* _Problem description_: With nothing omitted, transcribe the entries exactly as written.

* _Entries shown_:
────────────────────────────────────────
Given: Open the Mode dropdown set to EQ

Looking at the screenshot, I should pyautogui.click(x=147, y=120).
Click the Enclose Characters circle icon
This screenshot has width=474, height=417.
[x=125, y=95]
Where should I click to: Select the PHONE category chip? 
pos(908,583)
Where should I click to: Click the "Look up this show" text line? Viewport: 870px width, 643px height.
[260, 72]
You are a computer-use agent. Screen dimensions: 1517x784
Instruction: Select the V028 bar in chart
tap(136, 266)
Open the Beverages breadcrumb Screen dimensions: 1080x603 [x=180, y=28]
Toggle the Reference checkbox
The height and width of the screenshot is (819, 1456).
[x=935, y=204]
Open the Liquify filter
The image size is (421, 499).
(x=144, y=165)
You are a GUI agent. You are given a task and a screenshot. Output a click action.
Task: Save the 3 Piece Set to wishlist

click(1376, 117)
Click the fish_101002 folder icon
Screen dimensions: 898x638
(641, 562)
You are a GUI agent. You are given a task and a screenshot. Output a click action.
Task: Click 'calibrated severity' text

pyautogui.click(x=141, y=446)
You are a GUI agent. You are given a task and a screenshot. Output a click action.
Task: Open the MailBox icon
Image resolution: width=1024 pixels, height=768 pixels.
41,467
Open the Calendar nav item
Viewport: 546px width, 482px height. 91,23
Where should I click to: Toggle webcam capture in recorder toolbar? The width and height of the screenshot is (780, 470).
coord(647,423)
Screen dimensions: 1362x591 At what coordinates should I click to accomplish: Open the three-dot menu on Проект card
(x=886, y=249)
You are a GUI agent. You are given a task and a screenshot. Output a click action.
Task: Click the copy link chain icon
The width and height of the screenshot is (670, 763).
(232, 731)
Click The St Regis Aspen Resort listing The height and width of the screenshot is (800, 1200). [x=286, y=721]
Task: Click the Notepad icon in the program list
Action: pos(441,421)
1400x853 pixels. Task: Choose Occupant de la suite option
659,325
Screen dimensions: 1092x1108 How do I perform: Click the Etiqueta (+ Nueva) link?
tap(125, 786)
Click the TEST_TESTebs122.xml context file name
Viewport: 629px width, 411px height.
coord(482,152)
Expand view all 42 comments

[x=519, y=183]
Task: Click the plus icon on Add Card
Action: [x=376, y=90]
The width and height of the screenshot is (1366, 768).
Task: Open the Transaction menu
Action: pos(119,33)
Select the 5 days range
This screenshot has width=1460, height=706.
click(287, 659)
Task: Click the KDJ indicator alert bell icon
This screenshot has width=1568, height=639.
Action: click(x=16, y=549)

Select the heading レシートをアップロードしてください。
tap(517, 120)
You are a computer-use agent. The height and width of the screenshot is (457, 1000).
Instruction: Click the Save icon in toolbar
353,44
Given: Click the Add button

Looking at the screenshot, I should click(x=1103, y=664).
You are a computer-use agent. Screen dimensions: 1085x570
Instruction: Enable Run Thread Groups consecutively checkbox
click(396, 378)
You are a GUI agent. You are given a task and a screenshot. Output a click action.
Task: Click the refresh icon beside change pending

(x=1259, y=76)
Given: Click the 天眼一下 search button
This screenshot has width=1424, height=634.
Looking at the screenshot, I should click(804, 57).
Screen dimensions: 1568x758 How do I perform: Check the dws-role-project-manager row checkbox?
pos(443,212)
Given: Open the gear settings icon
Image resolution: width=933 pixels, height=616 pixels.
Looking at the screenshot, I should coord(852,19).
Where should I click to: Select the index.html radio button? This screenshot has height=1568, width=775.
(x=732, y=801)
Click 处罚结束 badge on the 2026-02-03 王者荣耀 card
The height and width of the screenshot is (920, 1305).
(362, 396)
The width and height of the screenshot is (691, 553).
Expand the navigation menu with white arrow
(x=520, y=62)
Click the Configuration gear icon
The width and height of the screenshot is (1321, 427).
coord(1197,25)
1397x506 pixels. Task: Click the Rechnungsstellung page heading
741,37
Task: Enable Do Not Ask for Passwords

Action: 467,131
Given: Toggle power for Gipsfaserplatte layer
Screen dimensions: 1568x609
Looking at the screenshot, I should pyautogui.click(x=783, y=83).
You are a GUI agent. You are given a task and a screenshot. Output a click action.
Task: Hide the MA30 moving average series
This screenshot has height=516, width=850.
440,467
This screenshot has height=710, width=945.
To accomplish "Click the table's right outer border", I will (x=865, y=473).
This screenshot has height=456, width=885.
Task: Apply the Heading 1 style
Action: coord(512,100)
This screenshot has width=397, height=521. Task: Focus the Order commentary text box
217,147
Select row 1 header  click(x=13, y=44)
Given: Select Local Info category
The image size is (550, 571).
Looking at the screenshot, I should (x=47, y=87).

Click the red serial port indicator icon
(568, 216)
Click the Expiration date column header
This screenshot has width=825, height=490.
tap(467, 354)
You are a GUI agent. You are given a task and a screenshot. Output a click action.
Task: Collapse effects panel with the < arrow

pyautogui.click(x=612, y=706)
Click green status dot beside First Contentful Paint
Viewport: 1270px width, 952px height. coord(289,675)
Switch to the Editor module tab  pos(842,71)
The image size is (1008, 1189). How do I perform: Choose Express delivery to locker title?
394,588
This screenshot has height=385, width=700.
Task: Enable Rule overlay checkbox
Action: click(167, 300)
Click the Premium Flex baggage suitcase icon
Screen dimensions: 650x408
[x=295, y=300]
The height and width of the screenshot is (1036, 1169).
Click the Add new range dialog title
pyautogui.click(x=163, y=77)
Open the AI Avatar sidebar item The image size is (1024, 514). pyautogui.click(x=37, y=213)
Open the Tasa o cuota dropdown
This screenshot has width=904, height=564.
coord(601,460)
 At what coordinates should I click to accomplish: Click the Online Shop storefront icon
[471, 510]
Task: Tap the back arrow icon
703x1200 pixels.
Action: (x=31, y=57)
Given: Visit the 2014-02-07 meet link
────────────────────────────────────────
* _Result below_:
Given: Open the Mode dropdown set to EQ

Looking at the screenshot, I should pyautogui.click(x=147, y=120).
Click the Enclose Characters circle icon
This screenshot has width=474, height=417.
[x=125, y=95]
Where should I click to: Select the PHONE category chip? 
pos(908,583)
Where should I click to: Click the "Look up this show" text line? Viewport: 870px width, 643px height.
[260, 72]
You are a computer-use agent. Screen dimensions: 1517x784
Instruction: Select the V028 bar in chart
tap(136, 266)
Open the Beverages breadcrumb Screen dimensions: 1080x603 [x=180, y=28]
Toggle the Reference checkbox
The height and width of the screenshot is (819, 1456).
[x=935, y=204]
Open the Liquify filter
The image size is (421, 499).
(x=144, y=165)
You are a GUI agent. You are given a task and a screenshot. Output a click action.
Task: Save the 3 Piece Set to wishlist

click(1376, 117)
Click the fish_101002 folder icon
Screen dimensions: 898x638
(641, 562)
You are a GUI agent. You are given a task and a screenshot. Output a click action.
Task: Click 'calibrated severity' text

pyautogui.click(x=141, y=446)
You are a GUI agent. You are given a task and a screenshot. Output a click action.
Task: Open the MailBox icon
Image resolution: width=1024 pixels, height=768 pixels.
41,467
Open the Calendar nav item
Viewport: 546px width, 482px height. 91,23
Where should I click to: Toggle webcam capture in recorder toolbar? The width and height of the screenshot is (780, 470).
coord(647,423)
Screen dimensions: 1362x591 At what coordinates should I click to accomplish: Open the three-dot menu on Проект card
(x=886, y=249)
You are a GUI agent. You are given a task and a screenshot. Output a click action.
Task: Click the copy link chain icon
The width and height of the screenshot is (670, 763).
(232, 731)
Click The St Regis Aspen Resort listing The height and width of the screenshot is (800, 1200). [x=286, y=721]
Task: Click the Notepad icon in the program list
Action: pos(441,421)
1400x853 pixels. Task: Choose Occupant de la suite option
659,325
Screen dimensions: 1092x1108 How do I perform: Click the Etiqueta (+ Nueva) link?
tap(125, 786)
Click the TEST_TESTebs122.xml context file name
Viewport: 629px width, 411px height.
coord(482,152)
Expand view all 42 comments

[x=519, y=183]
Task: Click the plus icon on Add Card
Action: [x=376, y=90]
The width and height of the screenshot is (1366, 768).
Task: Open the Transaction menu
Action: pos(119,33)
Select the 5 days range
This screenshot has width=1460, height=706.
click(287, 659)
Task: Click the KDJ indicator alert bell icon
This screenshot has width=1568, height=639.
Action: click(x=16, y=549)

Select the heading レシートをアップロードしてください。
tap(517, 120)
You are a computer-use agent. The height and width of the screenshot is (457, 1000).
Instruction: Click the Save icon in toolbar
353,44
Given: Click the Add button

Looking at the screenshot, I should click(x=1103, y=664).
You are a computer-use agent. Screen dimensions: 1085x570
Instruction: Enable Run Thread Groups consecutively checkbox
click(396, 378)
You are a GUI agent. You are given a task and a screenshot. Output a click action.
Task: Click the refresh icon beside change pending

(x=1259, y=76)
Given: Click the 天眼一下 search button
This screenshot has width=1424, height=634.
Looking at the screenshot, I should click(804, 57).
Screen dimensions: 1568x758 How do I perform: Check the dws-role-project-manager row checkbox?
pos(443,212)
Given: Open the gear settings icon
Image resolution: width=933 pixels, height=616 pixels.
Looking at the screenshot, I should coord(852,19).
Where should I click to: Select the index.html radio button? This screenshot has height=1568, width=775.
(x=732, y=801)
Click 处罚结束 badge on the 2026-02-03 王者荣耀 card
The height and width of the screenshot is (920, 1305).
(362, 396)
The width and height of the screenshot is (691, 553).
Expand the navigation menu with white arrow
(x=520, y=62)
Click the Configuration gear icon
The width and height of the screenshot is (1321, 427).
coord(1197,25)
1397x506 pixels. Task: Click the Rechnungsstellung page heading
741,37
Task: Enable Do Not Ask for Passwords

Action: 467,131
Given: Toggle power for Gipsfaserplatte layer
Screen dimensions: 1568x609
Looking at the screenshot, I should pyautogui.click(x=783, y=83).
You are a GUI agent. You are given a task and a screenshot. Output a click action.
Task: Hide the MA30 moving average series
This screenshot has height=516, width=850.
440,467
This screenshot has height=710, width=945.
To accomplish "Click the table's right outer border", I will (x=865, y=473).
This screenshot has height=456, width=885.
Task: Apply the Heading 1 style
Action: coord(512,100)
This screenshot has width=397, height=521. Task: Focus the Order commentary text box
217,147
Select row 1 header  click(x=13, y=44)
Given: Select Local Info category
The image size is (550, 571).
Looking at the screenshot, I should (x=47, y=87).

Click the red serial port indicator icon
(568, 216)
Click the Expiration date column header
This screenshot has width=825, height=490.
tap(467, 354)
You are a GUI agent. You are given a task and a screenshot. Output a click action.
Task: Collapse effects panel with the < arrow

pyautogui.click(x=612, y=706)
Click green status dot beside First Contentful Paint
Viewport: 1270px width, 952px height. coord(289,675)
Switch to the Editor module tab  pos(842,71)
The image size is (1008, 1189). How do I perform: Choose Express delivery to locker title?
394,588
This screenshot has height=385, width=700.
Task: Enable Rule overlay checkbox
Action: click(167, 300)
Click the Premium Flex baggage suitcase icon
Screen dimensions: 650x408
[x=295, y=300]
The height and width of the screenshot is (1036, 1169).
Click the Add new range dialog title
pyautogui.click(x=163, y=77)
Open the AI Avatar sidebar item The image size is (1024, 514). pyautogui.click(x=37, y=213)
Open the Tasa o cuota dropdown
This screenshot has width=904, height=564.
coord(601,460)
 At what coordinates should I click to accomplish: Click the Online Shop storefront icon
[471, 510]
Task: Tap the back arrow icon
703x1200 pixels.
Action: (x=31, y=57)
Given: Visit the 2014-02-07 meet link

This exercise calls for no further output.